— start of Exercise data —

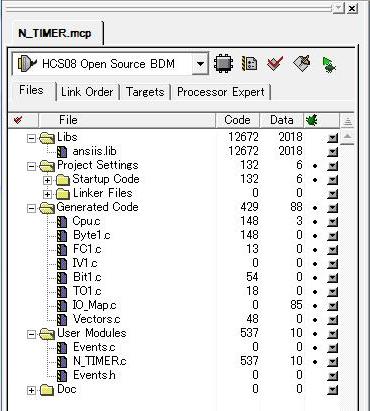Open the target settings icon

pos(249,63)
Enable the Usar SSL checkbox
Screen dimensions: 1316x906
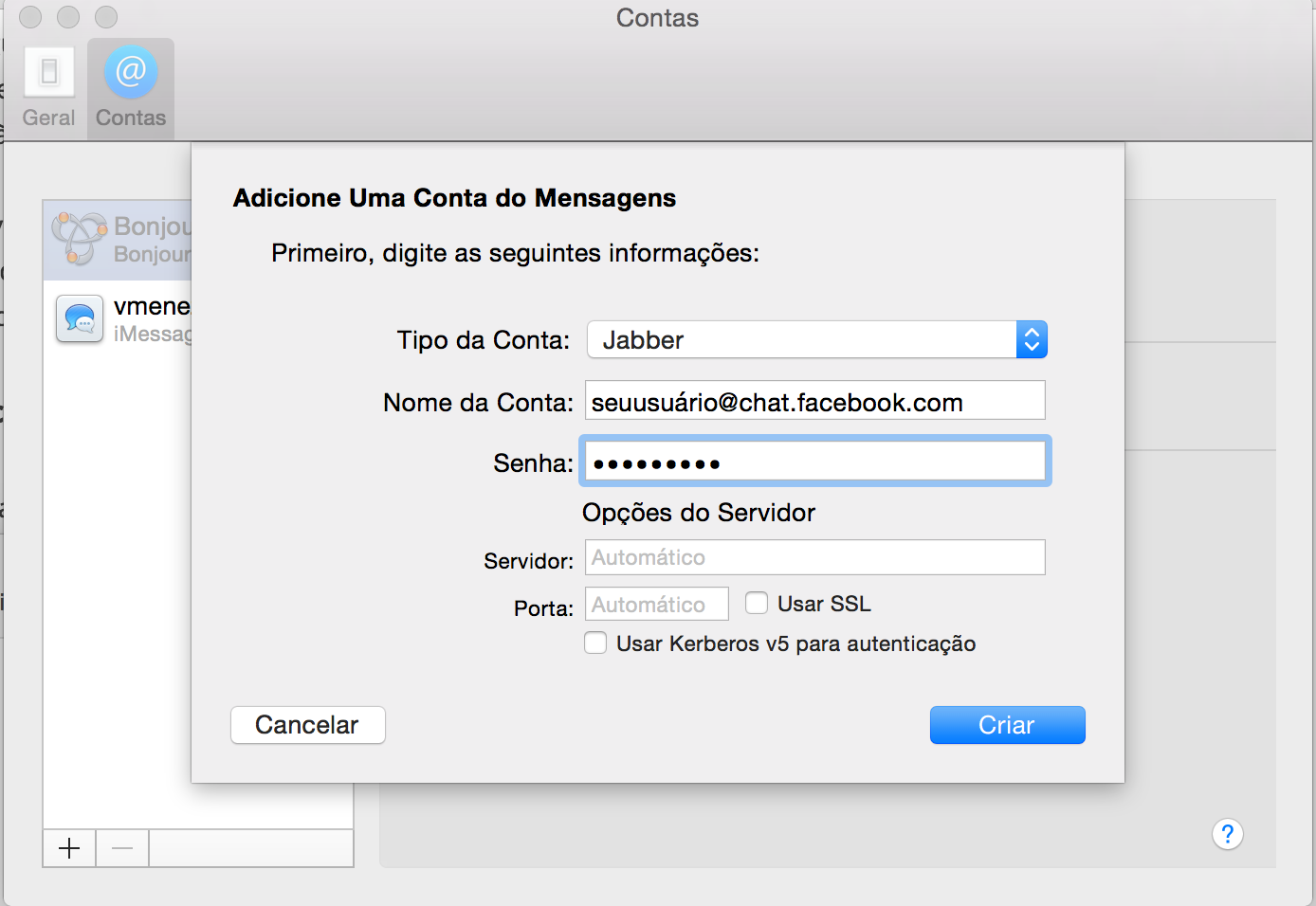(x=757, y=604)
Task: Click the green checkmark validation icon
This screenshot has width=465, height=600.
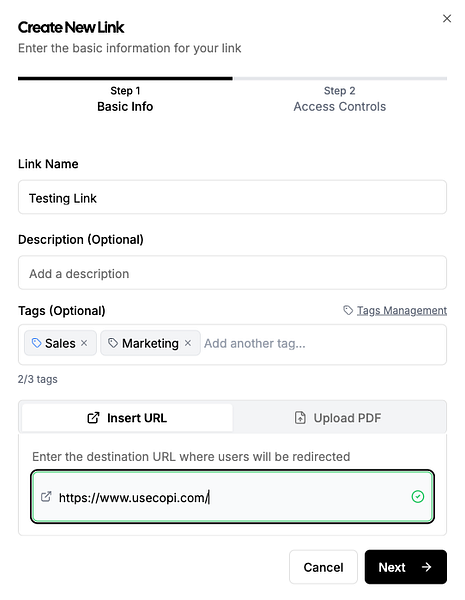Action: (418, 497)
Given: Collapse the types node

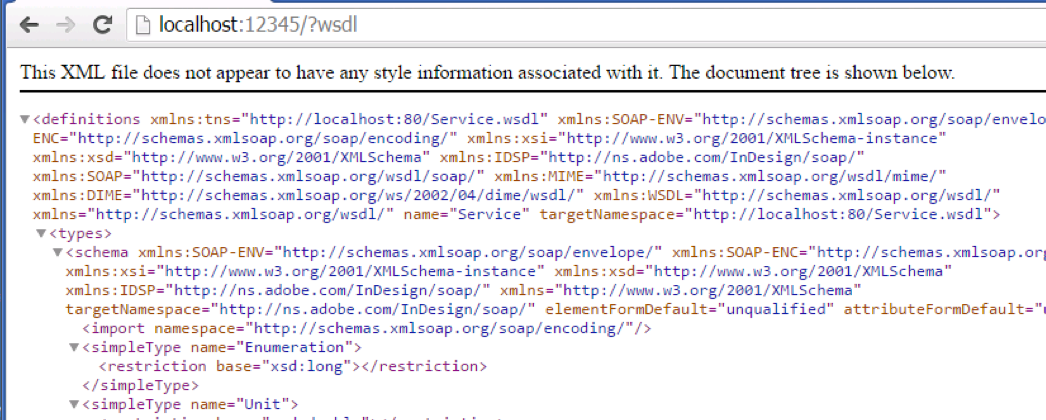Looking at the screenshot, I should (x=41, y=233).
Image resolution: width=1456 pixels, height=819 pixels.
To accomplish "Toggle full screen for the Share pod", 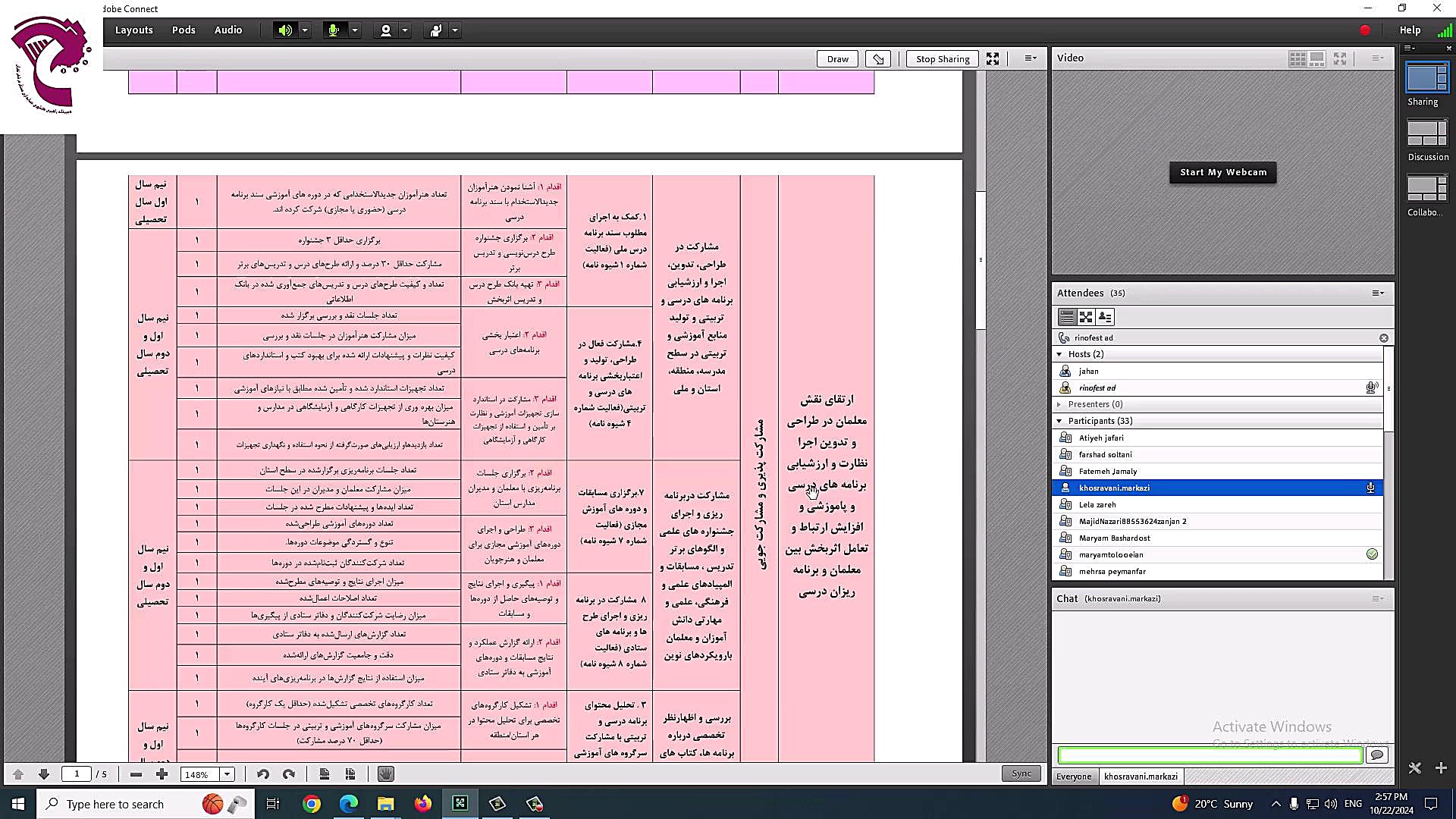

— end of Exercise data —

**Exercise details:** Transcribe the rows above word for word, from the line containing "Enable the Usar SSL checkbox" through the end of the rows, both ends included. Leave the pictures out of your answer.

**Reply to the task:**
Enable the Usar SSL checkbox
Screen dimensions: 1316x906
(x=757, y=604)
Task: Click the green checkmark validation icon
This screenshot has width=465, height=600.
Action: (418, 497)
Given: Collapse the types node

Looking at the screenshot, I should (x=41, y=233).
Image resolution: width=1456 pixels, height=819 pixels.
To accomplish "Toggle full screen for the Share pod", 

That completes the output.